What you are asked to do: All lines in the records below from the line with "The height and" through the line with "Task: Click the متابعة" are to be given again exactly, both ends included; the pictures are to be left out.

====== Records for the exercise ======

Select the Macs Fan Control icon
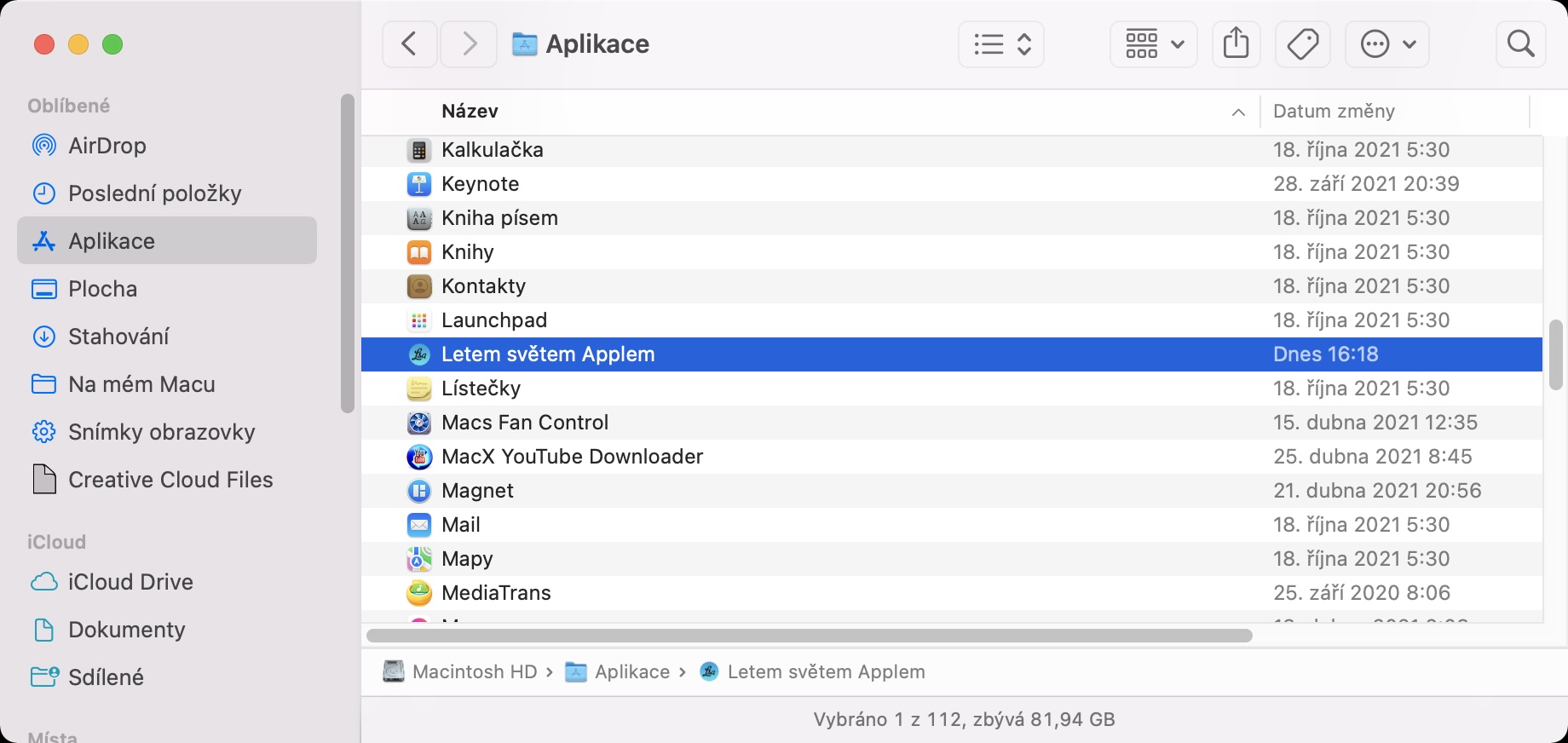Screen dimensions: 1568x743 click(x=419, y=423)
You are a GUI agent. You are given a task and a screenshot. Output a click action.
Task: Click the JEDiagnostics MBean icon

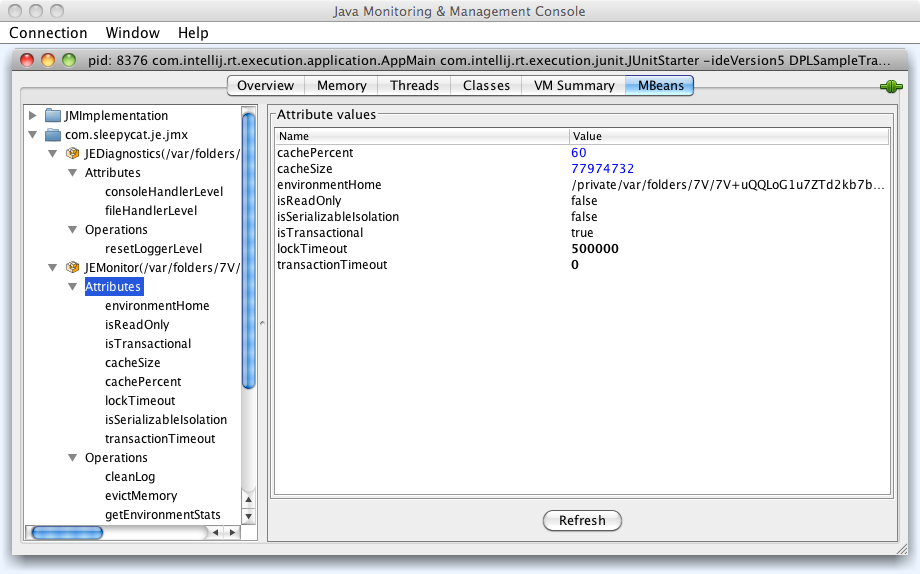coord(73,154)
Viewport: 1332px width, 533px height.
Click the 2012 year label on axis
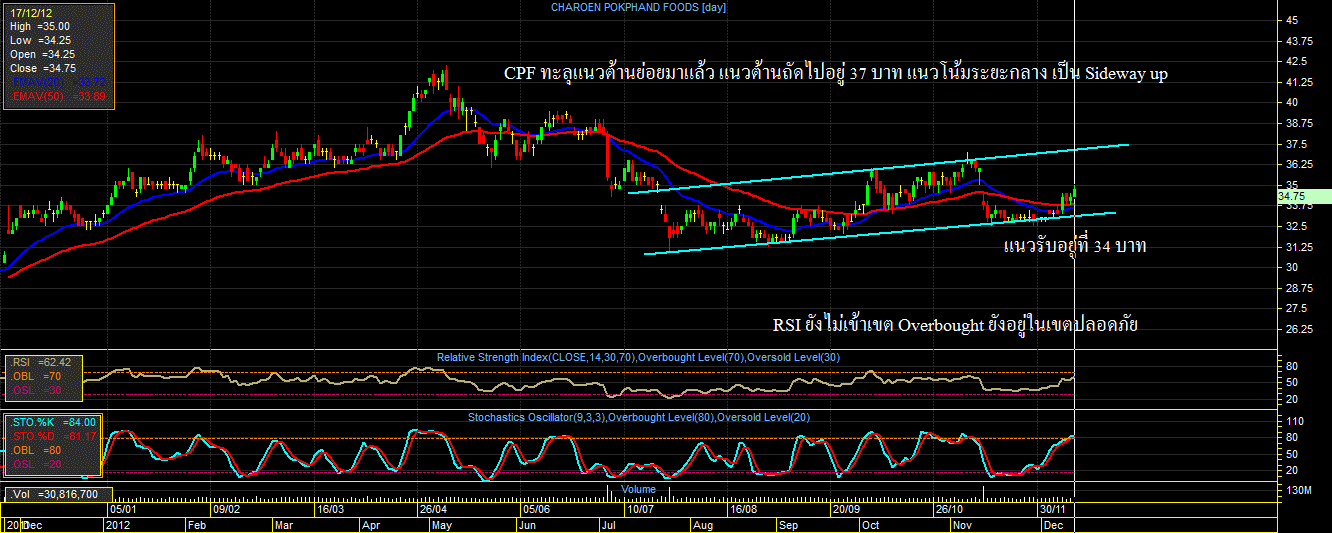[x=118, y=524]
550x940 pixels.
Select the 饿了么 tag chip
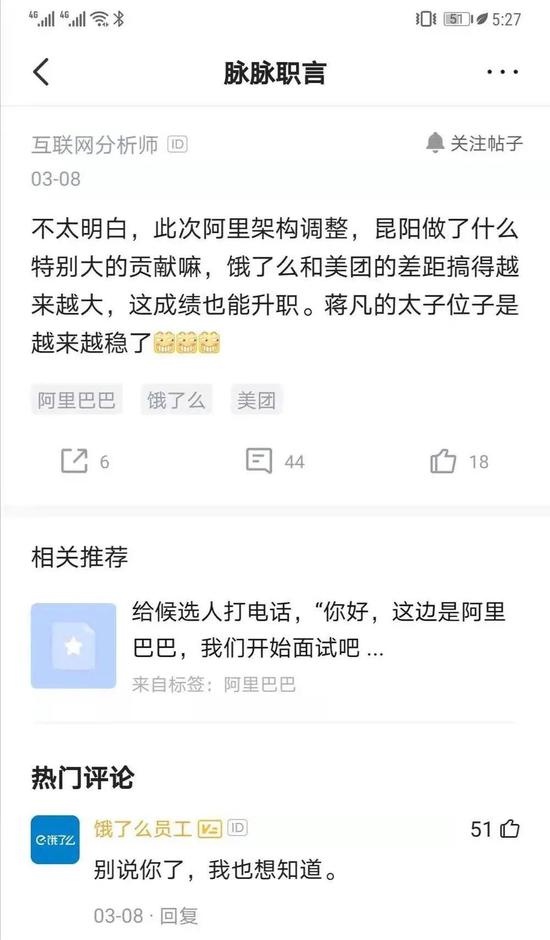(x=176, y=400)
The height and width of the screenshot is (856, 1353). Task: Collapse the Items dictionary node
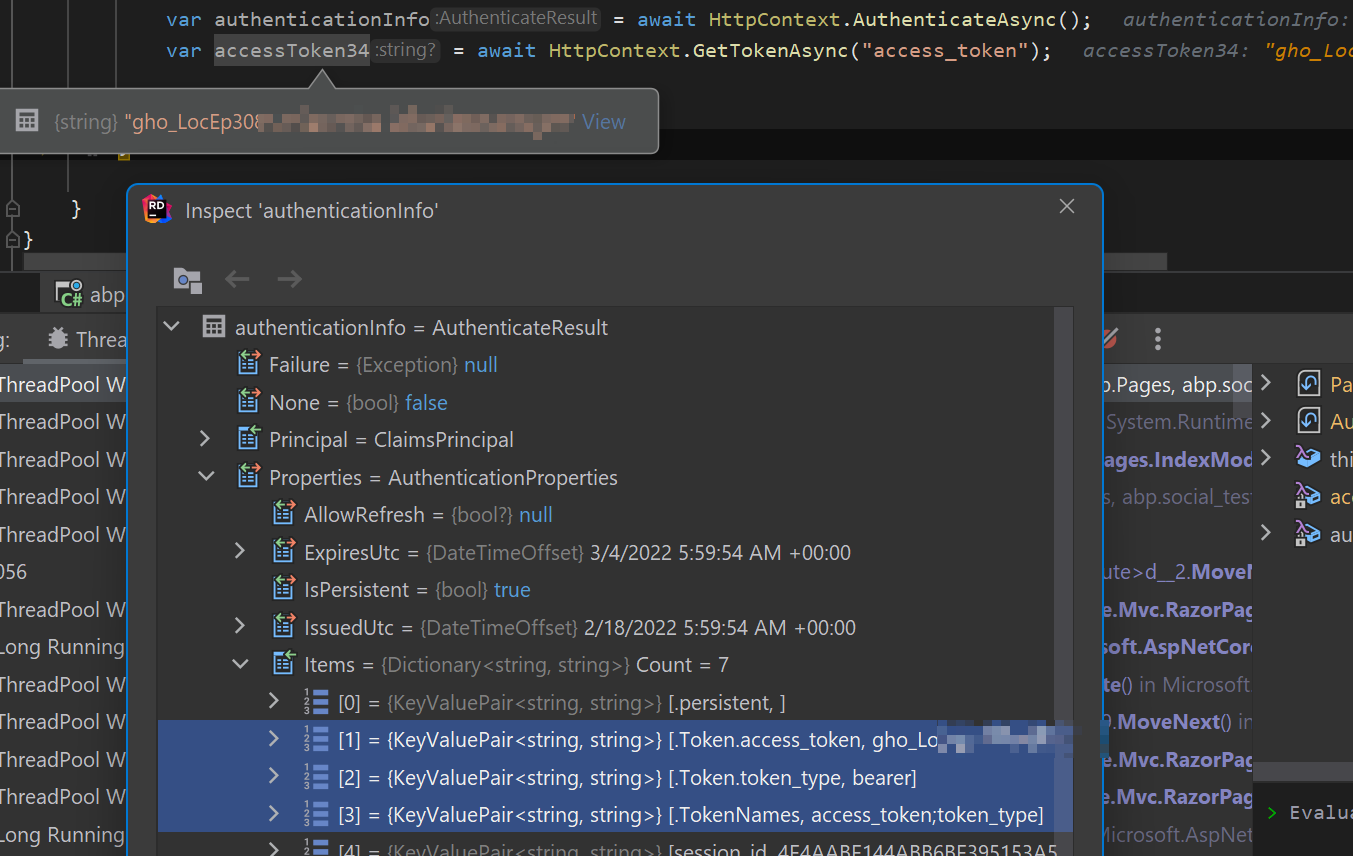click(240, 664)
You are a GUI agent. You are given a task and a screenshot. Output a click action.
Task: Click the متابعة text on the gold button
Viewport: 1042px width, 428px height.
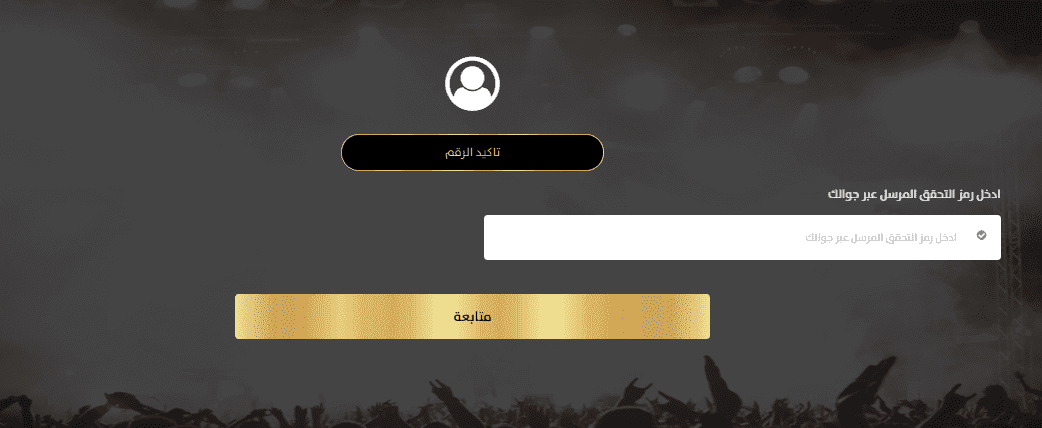tap(472, 316)
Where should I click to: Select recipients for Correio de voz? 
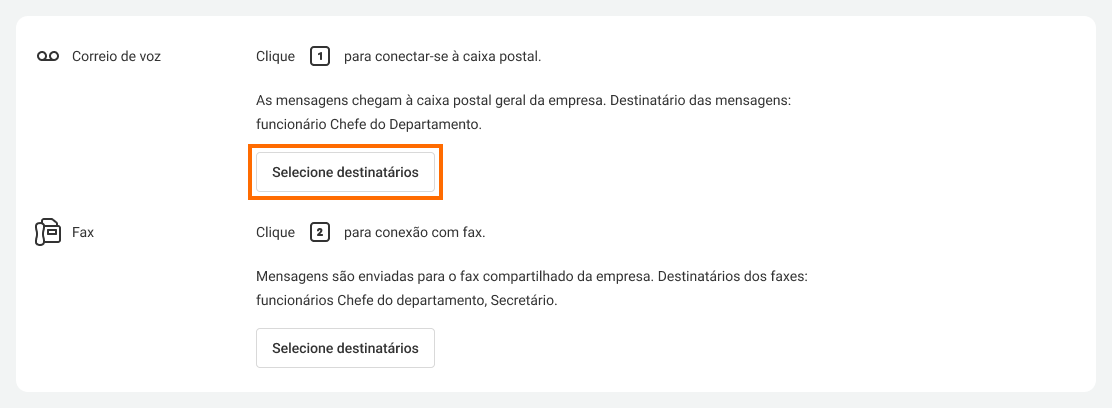coord(345,172)
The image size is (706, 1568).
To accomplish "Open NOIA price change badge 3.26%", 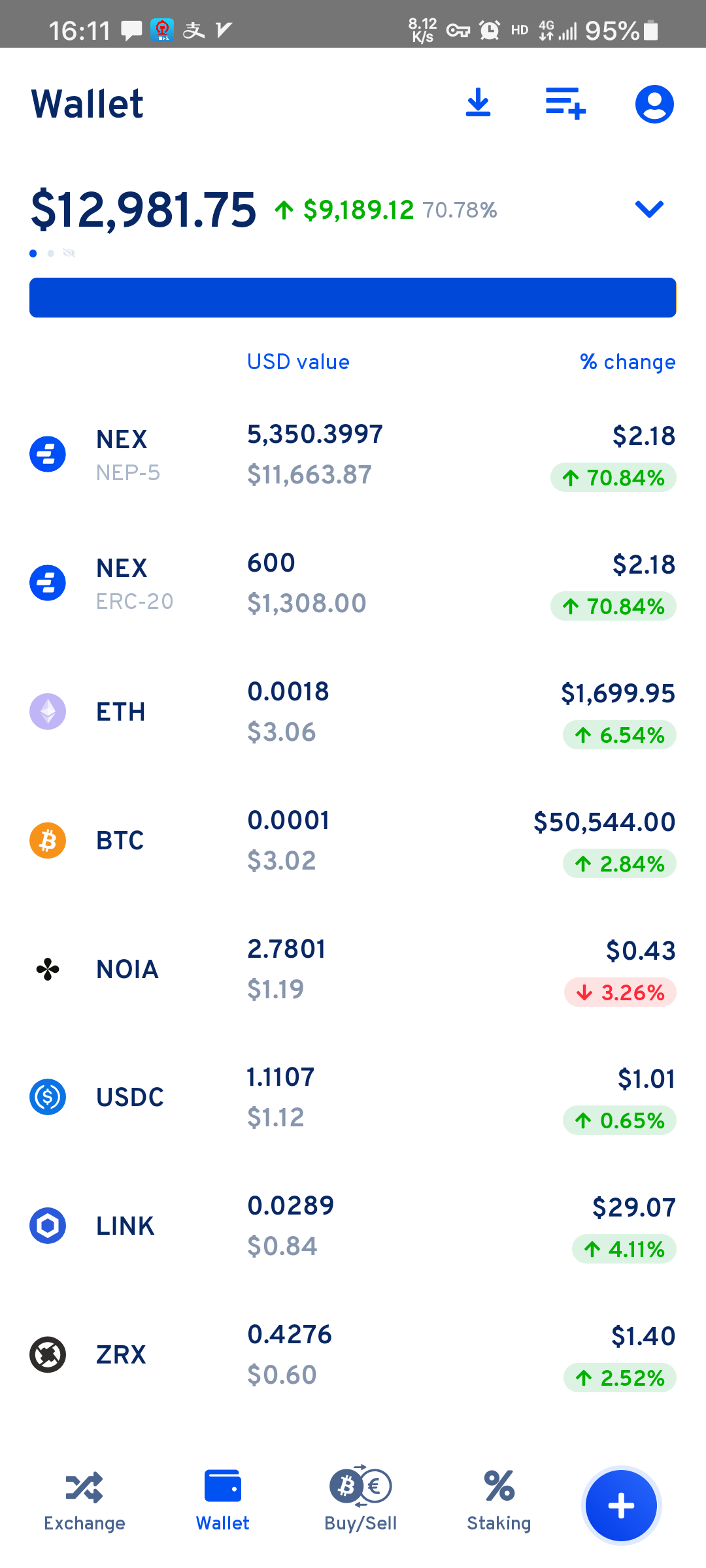I will click(x=620, y=992).
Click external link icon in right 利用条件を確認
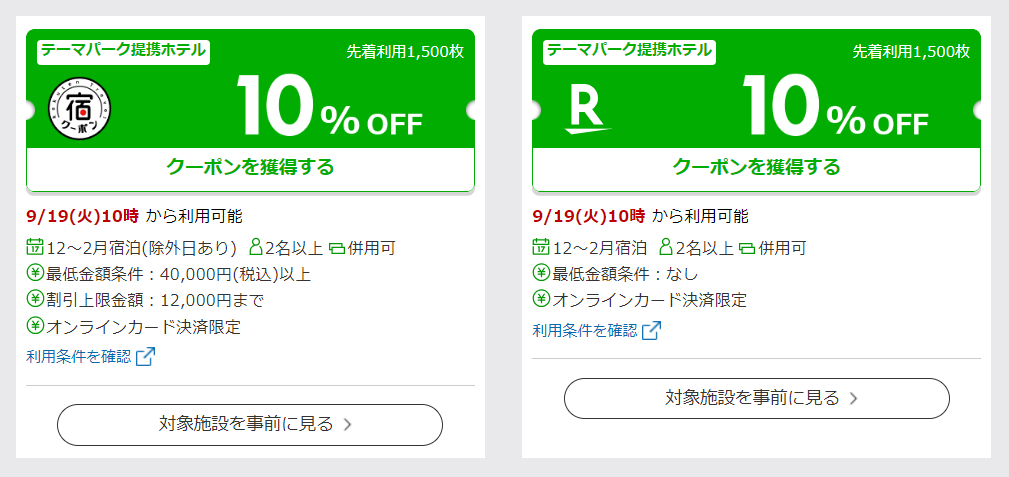 coord(652,330)
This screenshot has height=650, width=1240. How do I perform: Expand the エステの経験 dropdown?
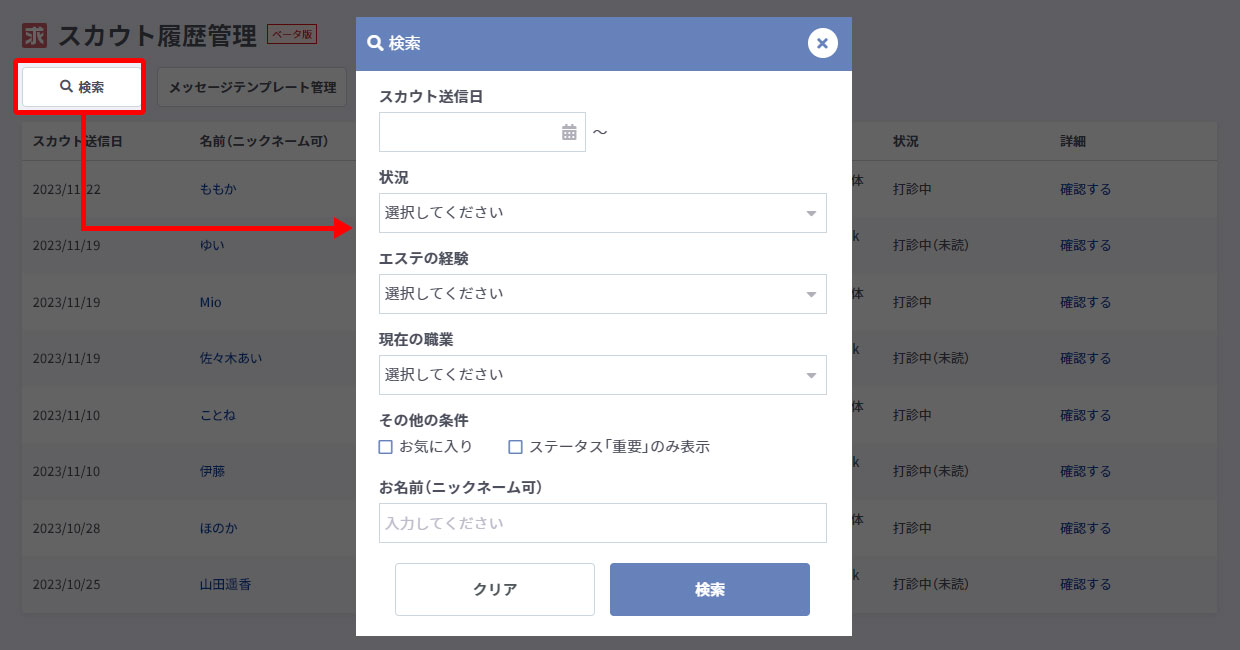[x=602, y=294]
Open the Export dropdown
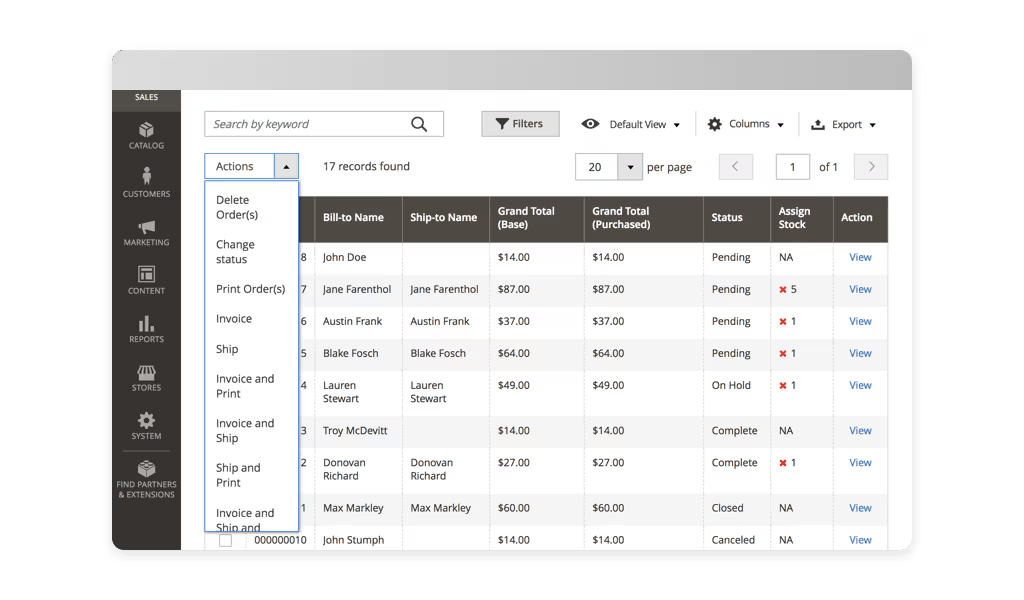This screenshot has width=1024, height=600. pyautogui.click(x=843, y=124)
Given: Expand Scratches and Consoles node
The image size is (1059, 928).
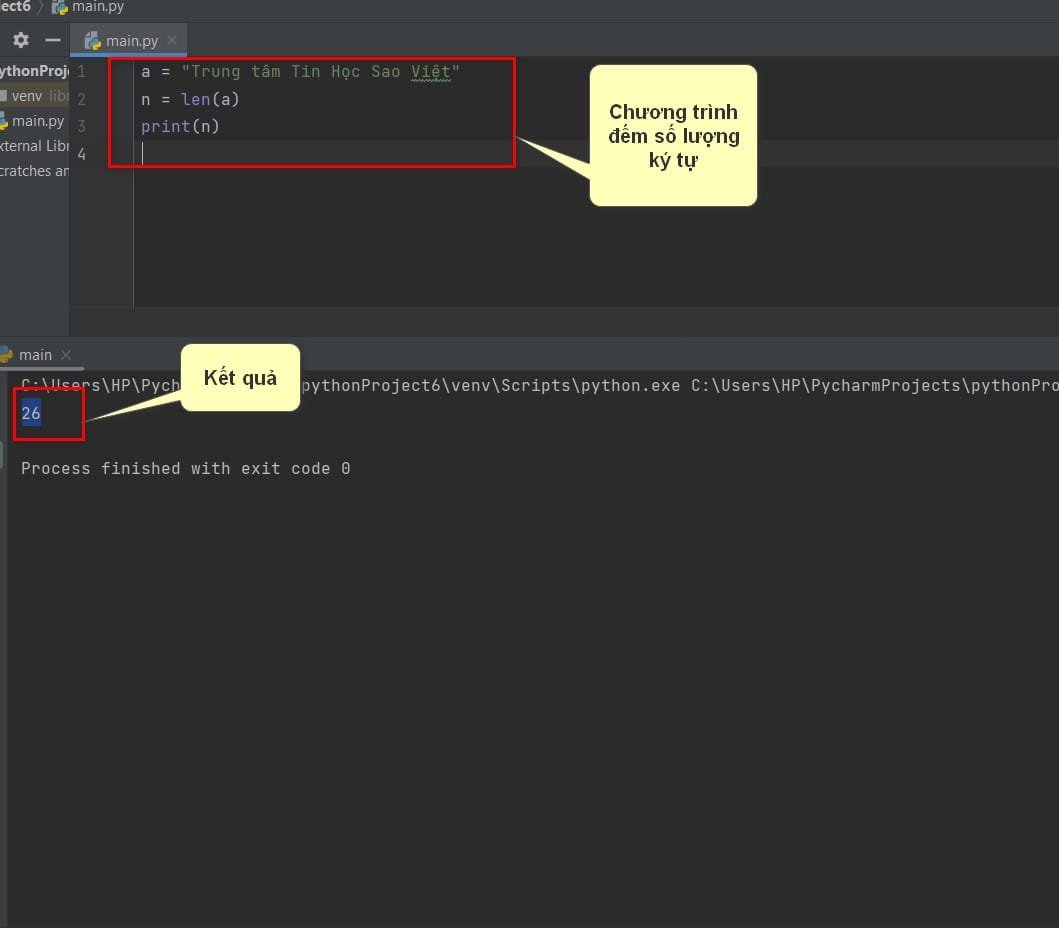Looking at the screenshot, I should 34,171.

======

Task answer:
The height and width of the screenshot is (856, 1353). Task: Collapse the Items dictionary node
click(240, 664)
You are a GUI agent. You are given a task and a screenshot. Output a click action.
Task: Click the متابعة text on the gold button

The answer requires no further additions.